Everything in the records must be restated exactly, apart from the pictures.

--- The input ---
"""

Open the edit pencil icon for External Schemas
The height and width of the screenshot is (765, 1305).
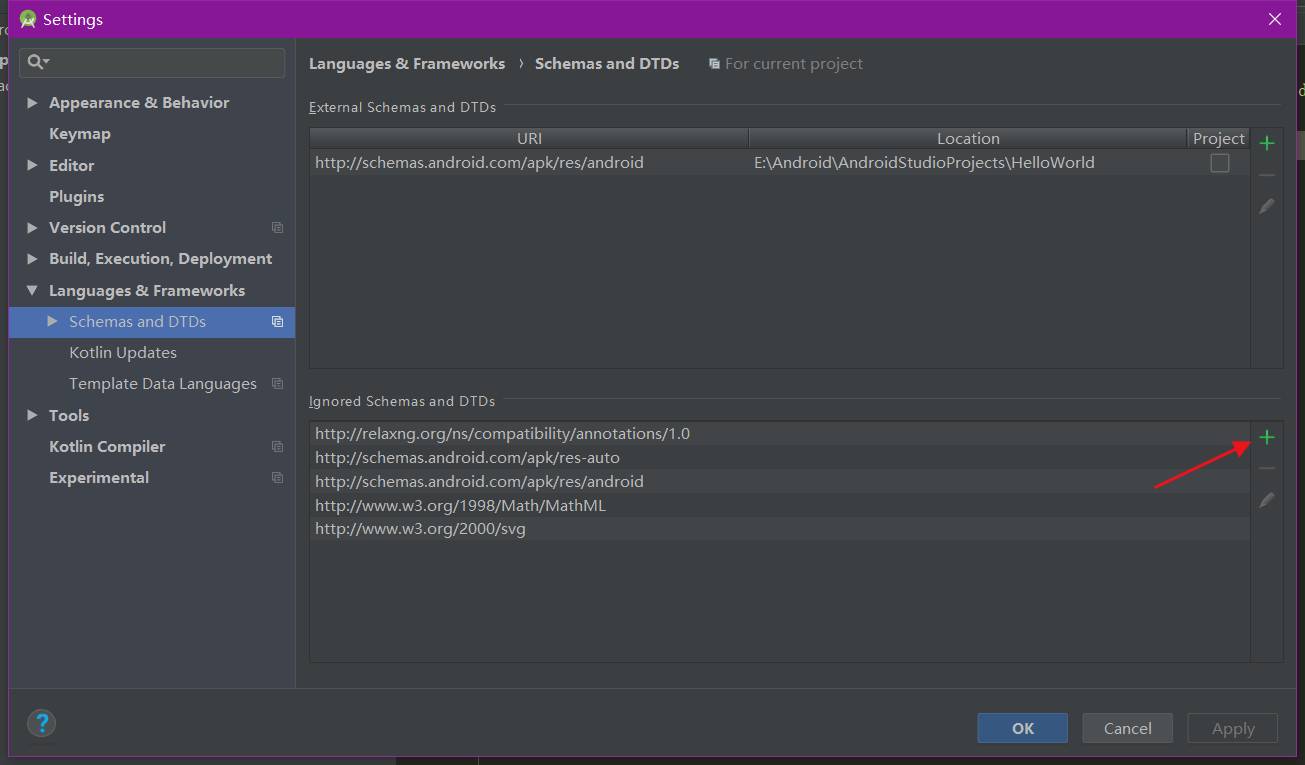tap(1266, 205)
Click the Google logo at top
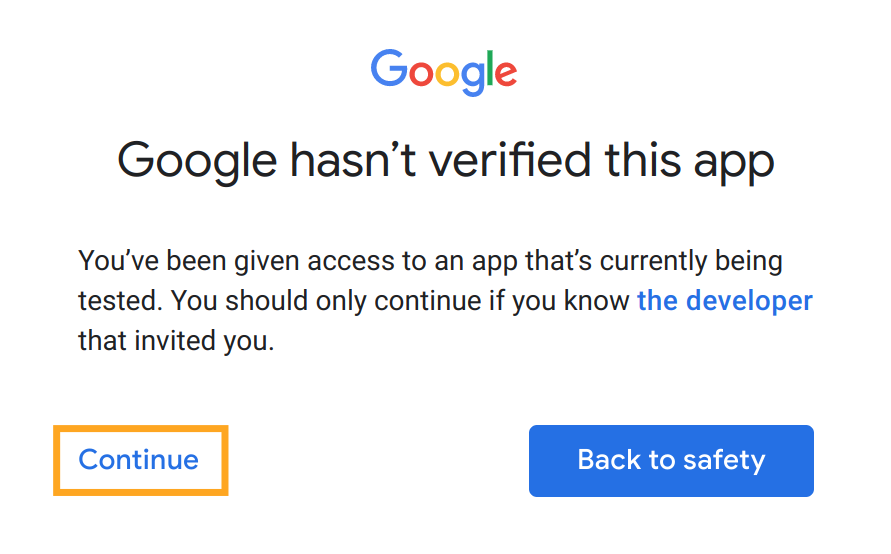 coord(444,72)
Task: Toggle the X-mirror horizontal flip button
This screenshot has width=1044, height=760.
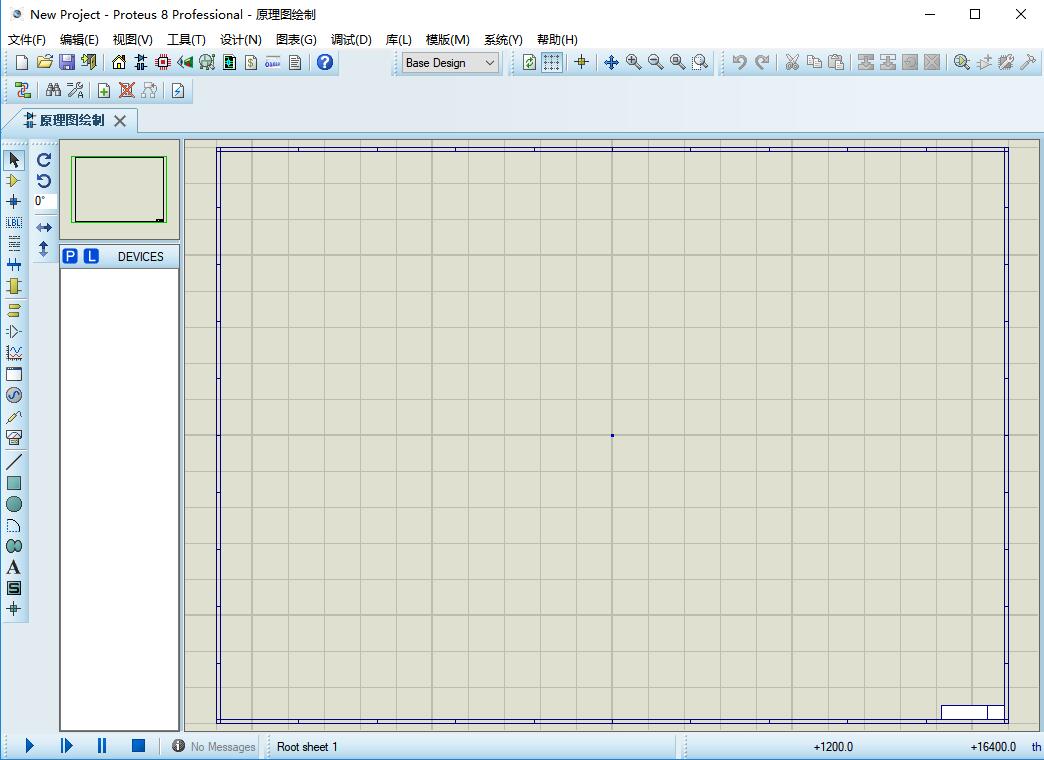Action: coord(44,228)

"""

--- Task solution ---
Open the edit pencil icon for External Schemas
The height and width of the screenshot is (765, 1305).
tap(1266, 205)
Click the Google logo at top
 coord(444,72)
Task: Toggle the X-mirror horizontal flip button
This screenshot has width=1044, height=760.
Action: coord(44,228)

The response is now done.